[Task] Copy out every record precisely.

Collected data:
#####
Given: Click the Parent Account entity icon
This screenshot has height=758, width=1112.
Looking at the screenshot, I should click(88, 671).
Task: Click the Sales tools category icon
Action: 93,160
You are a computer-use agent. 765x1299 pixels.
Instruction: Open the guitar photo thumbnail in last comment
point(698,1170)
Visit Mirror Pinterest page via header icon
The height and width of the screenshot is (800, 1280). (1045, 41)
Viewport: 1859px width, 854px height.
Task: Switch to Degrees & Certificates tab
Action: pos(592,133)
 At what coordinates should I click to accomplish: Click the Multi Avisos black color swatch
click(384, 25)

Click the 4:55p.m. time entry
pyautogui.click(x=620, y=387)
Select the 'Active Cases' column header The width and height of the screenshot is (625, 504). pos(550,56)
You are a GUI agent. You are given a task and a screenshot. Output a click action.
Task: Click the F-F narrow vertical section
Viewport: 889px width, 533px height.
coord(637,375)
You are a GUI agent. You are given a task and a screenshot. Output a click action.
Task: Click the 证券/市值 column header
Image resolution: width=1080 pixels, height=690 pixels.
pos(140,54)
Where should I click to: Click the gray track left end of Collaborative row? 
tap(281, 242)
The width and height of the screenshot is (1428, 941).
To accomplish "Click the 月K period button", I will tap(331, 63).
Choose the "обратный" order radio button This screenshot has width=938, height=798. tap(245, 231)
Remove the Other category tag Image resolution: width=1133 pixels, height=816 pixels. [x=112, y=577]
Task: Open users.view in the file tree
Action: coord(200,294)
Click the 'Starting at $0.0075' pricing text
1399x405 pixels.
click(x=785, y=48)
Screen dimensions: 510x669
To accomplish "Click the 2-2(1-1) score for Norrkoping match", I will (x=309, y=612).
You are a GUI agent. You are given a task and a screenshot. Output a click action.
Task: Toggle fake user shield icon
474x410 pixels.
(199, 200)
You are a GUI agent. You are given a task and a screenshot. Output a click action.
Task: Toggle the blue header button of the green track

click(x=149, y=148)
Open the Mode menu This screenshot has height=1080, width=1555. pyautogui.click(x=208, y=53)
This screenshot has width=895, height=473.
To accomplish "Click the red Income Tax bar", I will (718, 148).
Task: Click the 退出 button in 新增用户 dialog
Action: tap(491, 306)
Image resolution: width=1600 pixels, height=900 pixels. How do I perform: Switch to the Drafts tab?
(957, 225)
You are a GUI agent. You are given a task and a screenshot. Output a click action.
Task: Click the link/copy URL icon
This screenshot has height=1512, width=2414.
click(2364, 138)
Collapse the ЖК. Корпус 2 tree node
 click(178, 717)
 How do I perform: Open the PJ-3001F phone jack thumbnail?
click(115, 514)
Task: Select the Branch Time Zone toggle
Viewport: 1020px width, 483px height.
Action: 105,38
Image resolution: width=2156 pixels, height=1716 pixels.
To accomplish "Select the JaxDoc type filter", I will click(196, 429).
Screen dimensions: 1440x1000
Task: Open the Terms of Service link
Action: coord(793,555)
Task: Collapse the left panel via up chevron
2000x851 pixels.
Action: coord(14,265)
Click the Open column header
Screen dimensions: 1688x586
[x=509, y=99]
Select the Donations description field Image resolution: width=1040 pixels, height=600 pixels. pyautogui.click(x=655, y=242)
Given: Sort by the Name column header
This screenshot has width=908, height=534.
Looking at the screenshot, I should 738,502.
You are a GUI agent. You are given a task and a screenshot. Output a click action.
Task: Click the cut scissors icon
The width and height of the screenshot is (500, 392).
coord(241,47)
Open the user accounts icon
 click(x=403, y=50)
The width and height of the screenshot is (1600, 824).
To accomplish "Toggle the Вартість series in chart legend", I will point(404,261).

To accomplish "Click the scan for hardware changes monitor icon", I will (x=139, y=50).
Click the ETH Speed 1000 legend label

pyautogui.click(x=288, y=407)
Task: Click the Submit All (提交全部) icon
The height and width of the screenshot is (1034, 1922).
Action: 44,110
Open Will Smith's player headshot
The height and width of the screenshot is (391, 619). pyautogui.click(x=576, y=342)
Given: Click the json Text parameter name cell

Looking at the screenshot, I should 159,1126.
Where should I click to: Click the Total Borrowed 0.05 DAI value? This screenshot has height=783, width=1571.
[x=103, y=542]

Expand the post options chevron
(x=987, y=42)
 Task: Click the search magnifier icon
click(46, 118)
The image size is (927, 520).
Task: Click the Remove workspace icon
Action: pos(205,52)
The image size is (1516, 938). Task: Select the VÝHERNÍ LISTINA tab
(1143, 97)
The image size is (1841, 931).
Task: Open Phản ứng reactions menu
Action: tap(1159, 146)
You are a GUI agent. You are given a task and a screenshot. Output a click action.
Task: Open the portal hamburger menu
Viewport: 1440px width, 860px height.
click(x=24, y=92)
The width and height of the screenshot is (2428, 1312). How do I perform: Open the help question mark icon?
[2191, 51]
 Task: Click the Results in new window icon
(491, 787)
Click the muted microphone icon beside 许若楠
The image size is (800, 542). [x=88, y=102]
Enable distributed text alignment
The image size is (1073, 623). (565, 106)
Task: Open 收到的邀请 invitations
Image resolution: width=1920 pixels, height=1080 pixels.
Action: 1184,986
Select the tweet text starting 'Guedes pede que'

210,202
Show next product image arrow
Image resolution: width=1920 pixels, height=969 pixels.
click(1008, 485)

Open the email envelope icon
#####
[Reply to the exercise]
Given: Click the Parent Account entity icon
This screenshot has height=758, width=1112.
Looking at the screenshot, I should click(88, 671).
Task: Click the Sales tools category icon
Action: 93,160
You are a computer-use agent. 765x1299 pixels.
Instruction: Open the guitar photo thumbnail in last comment
point(698,1170)
Visit Mirror Pinterest page via header icon
The height and width of the screenshot is (800, 1280). (1045, 41)
Viewport: 1859px width, 854px height.
Task: Switch to Degrees & Certificates tab
Action: pos(592,133)
 At what coordinates should I click to accomplish: Click the Multi Avisos black color swatch
click(384, 25)

Click the 4:55p.m. time entry
pyautogui.click(x=620, y=387)
Select the 'Active Cases' column header The width and height of the screenshot is (625, 504). pos(550,56)
You are a GUI agent. You are given a task and a screenshot. Output a click action.
Task: Click the F-F narrow vertical section
Viewport: 889px width, 533px height.
coord(637,375)
You are a GUI agent. You are given a task and a screenshot. Output a click action.
Task: Click the 证券/市值 column header
Image resolution: width=1080 pixels, height=690 pixels.
pos(140,54)
Where should I click to: Click the gray track left end of Collaborative row? 
tap(281, 242)
The width and height of the screenshot is (1428, 941).
To accomplish "Click the 月K period button", I will tap(331, 63).
Choose the "обратный" order radio button This screenshot has width=938, height=798. tap(245, 231)
Remove the Other category tag Image resolution: width=1133 pixels, height=816 pixels. [x=112, y=577]
Task: Open users.view in the file tree
Action: coord(200,294)
Click the 'Starting at $0.0075' pricing text
1399x405 pixels.
click(x=785, y=48)
Screen dimensions: 510x669
To accomplish "Click the 2-2(1-1) score for Norrkoping match", I will (x=309, y=612).
You are a GUI agent. You are given a task and a screenshot. Output a click action.
Task: Toggle fake user shield icon
474x410 pixels.
(199, 200)
You are a GUI agent. You are given a task and a screenshot. Output a click action.
Task: Toggle the blue header button of the green track

click(x=149, y=148)
Open the Mode menu This screenshot has height=1080, width=1555. pyautogui.click(x=208, y=53)
This screenshot has width=895, height=473.
To accomplish "Click the red Income Tax bar", I will (718, 148).
Task: Click the 退出 button in 新增用户 dialog
Action: tap(491, 306)
Image resolution: width=1600 pixels, height=900 pixels. How do I perform: Switch to the Drafts tab?
(957, 225)
You are a GUI agent. You are given a task and a screenshot. Output a click action.
Task: Click the link/copy URL icon
This screenshot has height=1512, width=2414.
click(2364, 138)
Collapse the ЖК. Корпус 2 tree node
 click(178, 717)
 How do I perform: Open the PJ-3001F phone jack thumbnail?
click(115, 514)
Task: Select the Branch Time Zone toggle
Viewport: 1020px width, 483px height.
Action: 105,38
Image resolution: width=2156 pixels, height=1716 pixels.
To accomplish "Select the JaxDoc type filter", I will click(196, 429).
Screen dimensions: 1440x1000
Task: Open the Terms of Service link
Action: coord(793,555)
Task: Collapse the left panel via up chevron
2000x851 pixels.
Action: coord(14,265)
Click the Open column header
Screen dimensions: 1688x586
[x=509, y=99]
Select the Donations description field Image resolution: width=1040 pixels, height=600 pixels. pyautogui.click(x=655, y=242)
Given: Sort by the Name column header
This screenshot has width=908, height=534.
Looking at the screenshot, I should 738,502.
You are a GUI agent. You are given a task and a screenshot. Output a click action.
Task: Click the cut scissors icon
The width and height of the screenshot is (500, 392).
coord(241,47)
Open the user accounts icon
 click(x=403, y=50)
The width and height of the screenshot is (1600, 824).
To accomplish "Toggle the Вартість series in chart legend", I will point(404,261).

To accomplish "Click the scan for hardware changes monitor icon", I will (x=139, y=50).
Click the ETH Speed 1000 legend label

pyautogui.click(x=288, y=407)
Task: Click the Submit All (提交全部) icon
The height and width of the screenshot is (1034, 1922).
Action: 44,110
Open Will Smith's player headshot
The height and width of the screenshot is (391, 619). pyautogui.click(x=576, y=342)
Given: Click the json Text parameter name cell

Looking at the screenshot, I should 159,1126.
Where should I click to: Click the Total Borrowed 0.05 DAI value? This screenshot has height=783, width=1571.
[x=103, y=542]

Expand the post options chevron
(x=987, y=42)
 Task: Click the search magnifier icon
click(46, 118)
The image size is (927, 520).
Task: Click the Remove workspace icon
Action: pos(205,52)
The image size is (1516, 938). Task: Select the VÝHERNÍ LISTINA tab
(1143, 97)
The image size is (1841, 931).
Task: Open Phản ứng reactions menu
Action: tap(1159, 146)
You are a GUI agent. You are given a task and a screenshot. Output a click action.
Task: Open the portal hamburger menu
Viewport: 1440px width, 860px height.
click(x=24, y=92)
The width and height of the screenshot is (2428, 1312). How do I perform: Open the help question mark icon?
[2191, 51]
 Task: Click the Results in new window icon
(491, 787)
Click the muted microphone icon beside 许若楠
The image size is (800, 542). [x=88, y=102]
Enable distributed text alignment
The image size is (1073, 623). (565, 106)
Task: Open 收到的邀请 invitations
Image resolution: width=1920 pixels, height=1080 pixels.
Action: 1184,986
Select the tweet text starting 'Guedes pede que'

210,202
Show next product image arrow
Image resolution: width=1920 pixels, height=969 pixels.
click(1008, 485)

Open the email envelope icon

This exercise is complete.